David rodaba por la popa, apenas sus manos podían aferrarse a las barandillas. Su pelo encrespado había descubierto una calva incipiente y su pantalón ahora estaba manchado de sales marítimas, Vodka ruso.
¡Tim, no consigo…! Sus manos se abrían y cerraban en vano, en el suelo quedaba ya un librito de cuentos de Quiroga (te llamo desde la cabina telefónica, no desde la esperanza).
¡Tim! ¿Me oyes? ¡Baja y ayúdame! ¡Me voy a caer!, gritaba David, agitando los brazos y desde el mástil Tim lo saludó sonriendo y se giró para seguir con su trabajo. Apenas veía, el agua lo empapaba. No oía nada entre el reventar de las olas contra el casco.
¡Por favor, Tim! David chocaba irremediablemente contra los bordes del yate y sus labios se encrespaban adquiriendo formas submarinas y temblores y súbitas espumas cardíacas. Las olas se levantaban encrespadas, como nuevas sinapsis cerebrales, como flujos eléctricos que suben por los brazos. No había gaviotas en el cielo.
¡Tim! David abrió la boca y se llevó la mano al pecho. Un dolor punzante y repentino colapsó su cuerpo. Su lengua quedó colgando. Tim, habiendo plegado la vela, volvió a girarse y vio a David inerte, la silla de ruedas estaba entregada al libre albedrío del choque y se deslizaba por la popa, arriba y abajo, y el cuerpo de David se tambaleaba descontrolado. Bajó corriendo, apenas manteniendo el equilibrio. Resbaló y se sujetó a la barandilla a duras penas. Estaba cerca de David, pero apenas podía avanzar para sujetarlo. La lluvia arreciaba, el mar emergía con furia por los costados. Y la silla seguía moviéndose, describiendo movimientos inauditos, como coreografías, como Nijinski bailando L'après midi d'un faune, pero con silla de ruedas.

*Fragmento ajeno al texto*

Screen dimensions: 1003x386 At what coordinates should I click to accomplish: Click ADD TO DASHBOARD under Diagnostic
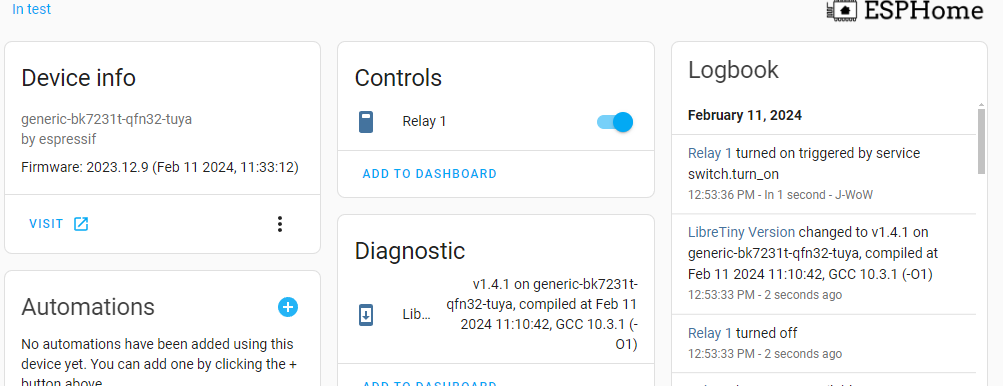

Había gracia en el cuerpo moribundo de David, en la relajación del desmayo parecía grácil sirena o amable lazo de seda al viento. Y esa fue la última imagen que tuvo Tim de su patrón, David Wallace, lector de relato breve, esa fue la última imagen, un David Wallace en desplazamiento terrible por el bajel con truenos de fondo; un David Wallace que, ya habiendo perdido el conocimiento, fue succionado de golpe por una ola mayor que las otras y, sin ofrecer resistencia, fue arrastrado hacia la profundidad del mar. Y después quedó en la popa una solitaria silla de ruedas, aún combada por un peso antiguo, ya perdido; quedaron sus ruedecitas aún girando, vagamente, en vano, y la figura de Tim sujeta a una barandilla y las olas reventando en su cara, mojándola, dejando restos líquidos que, según como se mirara, podrían haberse confundido con lágrimas.
EL NAUFRAGIO descrito por Ovidio en su "Tristia" es más portentoso. No obstante, está bien, sobre todo, lo que hay antes del naufragio. "En días de calma chicha David citaba poemas oscuros y, contemplando el mar, murmuraba apesadumbrado: espejo de mi desesperación". Esta frase es, sencillamente, perfecta.